EXERCISE GOAL: Quote verbatim the data from the line containing "Where should I click to: Mute" through the line containing "point(687,556)", including both of those lines.

Start of STORED ROWS

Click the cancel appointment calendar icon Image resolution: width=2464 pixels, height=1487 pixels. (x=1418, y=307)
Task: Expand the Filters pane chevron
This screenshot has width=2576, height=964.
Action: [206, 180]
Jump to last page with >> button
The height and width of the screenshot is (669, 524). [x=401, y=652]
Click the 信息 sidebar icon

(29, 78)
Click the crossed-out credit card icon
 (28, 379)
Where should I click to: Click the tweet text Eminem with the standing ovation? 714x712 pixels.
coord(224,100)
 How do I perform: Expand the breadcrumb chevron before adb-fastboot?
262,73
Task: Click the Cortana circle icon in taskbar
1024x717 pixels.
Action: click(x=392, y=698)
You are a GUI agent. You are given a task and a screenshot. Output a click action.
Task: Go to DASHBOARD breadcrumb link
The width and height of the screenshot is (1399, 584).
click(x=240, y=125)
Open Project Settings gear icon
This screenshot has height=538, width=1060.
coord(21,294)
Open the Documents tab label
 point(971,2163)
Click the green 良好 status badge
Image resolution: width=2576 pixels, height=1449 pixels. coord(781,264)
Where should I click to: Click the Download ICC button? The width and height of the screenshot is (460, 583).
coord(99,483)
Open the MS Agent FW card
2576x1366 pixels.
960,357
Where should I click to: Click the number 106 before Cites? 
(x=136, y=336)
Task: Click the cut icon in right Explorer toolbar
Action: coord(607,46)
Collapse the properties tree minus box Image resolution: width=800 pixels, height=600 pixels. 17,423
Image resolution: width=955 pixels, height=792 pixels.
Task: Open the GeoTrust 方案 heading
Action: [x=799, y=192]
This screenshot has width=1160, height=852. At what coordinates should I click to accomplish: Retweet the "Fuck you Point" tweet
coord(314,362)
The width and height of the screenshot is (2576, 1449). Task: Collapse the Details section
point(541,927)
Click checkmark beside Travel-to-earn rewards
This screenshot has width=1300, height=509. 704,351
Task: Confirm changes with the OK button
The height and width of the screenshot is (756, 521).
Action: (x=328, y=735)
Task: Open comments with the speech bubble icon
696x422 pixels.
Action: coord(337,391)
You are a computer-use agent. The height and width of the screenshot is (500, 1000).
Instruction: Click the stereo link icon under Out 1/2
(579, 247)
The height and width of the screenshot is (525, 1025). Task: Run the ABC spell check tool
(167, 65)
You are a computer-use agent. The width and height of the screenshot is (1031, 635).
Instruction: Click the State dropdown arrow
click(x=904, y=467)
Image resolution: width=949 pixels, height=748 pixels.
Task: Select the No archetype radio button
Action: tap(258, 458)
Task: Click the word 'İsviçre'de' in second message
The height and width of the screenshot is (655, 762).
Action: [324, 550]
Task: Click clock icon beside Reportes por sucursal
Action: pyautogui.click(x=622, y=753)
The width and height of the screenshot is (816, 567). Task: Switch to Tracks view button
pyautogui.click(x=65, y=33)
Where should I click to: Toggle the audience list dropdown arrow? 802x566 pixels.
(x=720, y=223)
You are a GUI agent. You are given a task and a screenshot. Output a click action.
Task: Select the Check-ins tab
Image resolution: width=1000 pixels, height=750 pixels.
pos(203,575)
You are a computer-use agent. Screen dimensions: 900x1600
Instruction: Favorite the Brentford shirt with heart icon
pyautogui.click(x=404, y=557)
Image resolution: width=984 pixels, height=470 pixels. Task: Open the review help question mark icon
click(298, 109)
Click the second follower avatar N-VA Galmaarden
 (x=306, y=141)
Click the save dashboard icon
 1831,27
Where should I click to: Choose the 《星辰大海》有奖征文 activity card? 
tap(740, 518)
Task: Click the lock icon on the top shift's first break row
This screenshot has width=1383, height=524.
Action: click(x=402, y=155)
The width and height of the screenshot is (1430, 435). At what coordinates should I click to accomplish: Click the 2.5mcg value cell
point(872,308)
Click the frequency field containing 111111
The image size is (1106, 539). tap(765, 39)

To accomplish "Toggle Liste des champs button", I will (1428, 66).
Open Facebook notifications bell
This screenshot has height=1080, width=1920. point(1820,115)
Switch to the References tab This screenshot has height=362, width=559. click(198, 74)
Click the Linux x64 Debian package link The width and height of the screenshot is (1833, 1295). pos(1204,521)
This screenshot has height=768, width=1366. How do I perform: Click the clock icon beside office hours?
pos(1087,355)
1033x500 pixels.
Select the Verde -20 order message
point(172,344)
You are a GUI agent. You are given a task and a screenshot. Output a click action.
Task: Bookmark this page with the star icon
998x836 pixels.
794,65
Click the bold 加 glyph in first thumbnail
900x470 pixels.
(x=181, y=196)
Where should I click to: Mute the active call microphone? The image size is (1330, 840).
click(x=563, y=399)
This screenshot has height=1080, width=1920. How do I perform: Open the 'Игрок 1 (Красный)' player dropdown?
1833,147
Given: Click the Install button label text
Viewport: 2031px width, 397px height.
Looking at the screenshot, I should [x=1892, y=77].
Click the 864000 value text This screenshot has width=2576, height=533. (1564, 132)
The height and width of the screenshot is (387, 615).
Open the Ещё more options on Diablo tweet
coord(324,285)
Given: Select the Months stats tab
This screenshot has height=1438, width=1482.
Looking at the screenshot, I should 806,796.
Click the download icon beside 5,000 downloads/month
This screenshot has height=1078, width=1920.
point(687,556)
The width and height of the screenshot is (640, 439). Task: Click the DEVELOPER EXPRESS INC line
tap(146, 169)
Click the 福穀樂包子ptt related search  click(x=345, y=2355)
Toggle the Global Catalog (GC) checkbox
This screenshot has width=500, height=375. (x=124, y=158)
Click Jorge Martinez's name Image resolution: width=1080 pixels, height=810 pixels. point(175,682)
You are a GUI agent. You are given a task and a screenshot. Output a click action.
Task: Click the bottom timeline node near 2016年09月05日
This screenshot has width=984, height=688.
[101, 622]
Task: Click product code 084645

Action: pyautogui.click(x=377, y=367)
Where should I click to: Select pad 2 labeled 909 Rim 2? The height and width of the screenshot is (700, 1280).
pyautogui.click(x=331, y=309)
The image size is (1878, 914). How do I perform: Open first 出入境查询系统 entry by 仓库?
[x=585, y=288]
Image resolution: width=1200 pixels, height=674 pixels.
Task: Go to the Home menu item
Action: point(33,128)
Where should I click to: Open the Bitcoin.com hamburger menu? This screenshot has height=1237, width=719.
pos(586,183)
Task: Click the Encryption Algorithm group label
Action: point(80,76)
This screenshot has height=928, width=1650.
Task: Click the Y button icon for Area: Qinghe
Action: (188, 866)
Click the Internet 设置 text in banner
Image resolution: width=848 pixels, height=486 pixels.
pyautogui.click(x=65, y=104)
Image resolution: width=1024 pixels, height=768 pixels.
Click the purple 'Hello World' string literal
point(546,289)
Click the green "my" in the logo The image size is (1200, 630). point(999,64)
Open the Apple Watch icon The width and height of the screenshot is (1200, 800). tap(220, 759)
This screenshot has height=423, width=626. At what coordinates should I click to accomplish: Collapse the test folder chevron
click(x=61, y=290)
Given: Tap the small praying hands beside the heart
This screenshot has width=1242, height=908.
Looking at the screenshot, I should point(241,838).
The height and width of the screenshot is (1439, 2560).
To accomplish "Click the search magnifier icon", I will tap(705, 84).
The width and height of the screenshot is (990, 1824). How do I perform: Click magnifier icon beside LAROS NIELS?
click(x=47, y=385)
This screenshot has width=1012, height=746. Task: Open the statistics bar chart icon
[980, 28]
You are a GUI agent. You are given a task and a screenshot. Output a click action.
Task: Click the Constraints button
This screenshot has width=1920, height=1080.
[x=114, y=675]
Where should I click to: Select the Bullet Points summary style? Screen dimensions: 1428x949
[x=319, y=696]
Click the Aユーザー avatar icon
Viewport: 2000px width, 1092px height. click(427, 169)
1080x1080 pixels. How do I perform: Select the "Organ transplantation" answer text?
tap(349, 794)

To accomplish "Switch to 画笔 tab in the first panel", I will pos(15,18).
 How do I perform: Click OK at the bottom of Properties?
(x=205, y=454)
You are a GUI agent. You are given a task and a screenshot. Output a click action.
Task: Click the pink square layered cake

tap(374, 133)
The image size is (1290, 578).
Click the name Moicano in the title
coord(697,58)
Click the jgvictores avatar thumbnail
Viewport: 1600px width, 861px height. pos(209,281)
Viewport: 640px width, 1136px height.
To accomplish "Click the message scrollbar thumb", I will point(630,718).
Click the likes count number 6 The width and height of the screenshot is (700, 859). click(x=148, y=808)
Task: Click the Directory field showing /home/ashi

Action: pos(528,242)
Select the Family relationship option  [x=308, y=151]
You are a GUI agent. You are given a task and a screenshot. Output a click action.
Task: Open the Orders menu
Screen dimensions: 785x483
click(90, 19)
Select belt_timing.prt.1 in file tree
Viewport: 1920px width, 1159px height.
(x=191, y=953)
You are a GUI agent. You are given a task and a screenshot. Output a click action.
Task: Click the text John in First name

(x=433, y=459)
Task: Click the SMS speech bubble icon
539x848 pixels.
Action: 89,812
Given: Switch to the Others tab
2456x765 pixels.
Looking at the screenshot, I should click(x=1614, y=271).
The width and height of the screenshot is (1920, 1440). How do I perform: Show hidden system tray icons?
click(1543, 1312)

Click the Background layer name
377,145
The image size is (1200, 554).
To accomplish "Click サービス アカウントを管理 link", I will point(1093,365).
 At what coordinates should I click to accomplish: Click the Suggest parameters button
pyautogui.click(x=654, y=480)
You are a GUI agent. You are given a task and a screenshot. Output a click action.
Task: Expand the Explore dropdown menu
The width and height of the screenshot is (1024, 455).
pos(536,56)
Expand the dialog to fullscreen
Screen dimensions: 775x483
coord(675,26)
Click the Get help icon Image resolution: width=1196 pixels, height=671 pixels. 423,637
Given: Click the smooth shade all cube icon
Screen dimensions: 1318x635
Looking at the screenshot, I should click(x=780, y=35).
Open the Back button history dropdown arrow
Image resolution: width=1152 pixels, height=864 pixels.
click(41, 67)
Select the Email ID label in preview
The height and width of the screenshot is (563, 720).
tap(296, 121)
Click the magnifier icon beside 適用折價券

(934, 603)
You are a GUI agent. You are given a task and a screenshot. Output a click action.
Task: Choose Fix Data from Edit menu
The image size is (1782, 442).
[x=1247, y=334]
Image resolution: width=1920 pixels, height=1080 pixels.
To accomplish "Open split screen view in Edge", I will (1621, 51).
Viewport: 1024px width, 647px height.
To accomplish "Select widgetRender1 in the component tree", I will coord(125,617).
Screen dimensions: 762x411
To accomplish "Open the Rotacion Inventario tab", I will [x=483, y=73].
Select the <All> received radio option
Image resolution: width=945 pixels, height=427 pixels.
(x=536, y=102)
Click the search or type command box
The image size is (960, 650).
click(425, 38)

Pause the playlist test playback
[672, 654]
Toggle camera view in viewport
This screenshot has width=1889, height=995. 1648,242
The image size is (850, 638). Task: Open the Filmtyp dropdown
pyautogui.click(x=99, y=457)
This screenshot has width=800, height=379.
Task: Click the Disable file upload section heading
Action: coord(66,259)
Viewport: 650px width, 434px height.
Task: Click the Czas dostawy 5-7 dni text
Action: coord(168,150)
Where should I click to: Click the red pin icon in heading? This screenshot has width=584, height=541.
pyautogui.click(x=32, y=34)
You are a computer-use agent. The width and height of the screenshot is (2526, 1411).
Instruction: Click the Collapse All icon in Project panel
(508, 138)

End of STORED ROWS

WORKED ANSWER:
Where should I click to: Mute the active call microphone? The image size is (1330, 840).
click(x=563, y=399)
This screenshot has height=1080, width=1920. How do I perform: Open the 'Игрок 1 (Красный)' player dropdown?
1833,147
Given: Click the Install button label text
Viewport: 2031px width, 397px height.
Looking at the screenshot, I should [x=1892, y=77].
Click the 864000 value text This screenshot has width=2576, height=533. (1564, 132)
The height and width of the screenshot is (387, 615).
Open the Ещё more options on Diablo tweet
coord(324,285)
Given: Select the Months stats tab
This screenshot has height=1438, width=1482.
Looking at the screenshot, I should 806,796.
Click the download icon beside 5,000 downloads/month
This screenshot has height=1078, width=1920.
point(687,556)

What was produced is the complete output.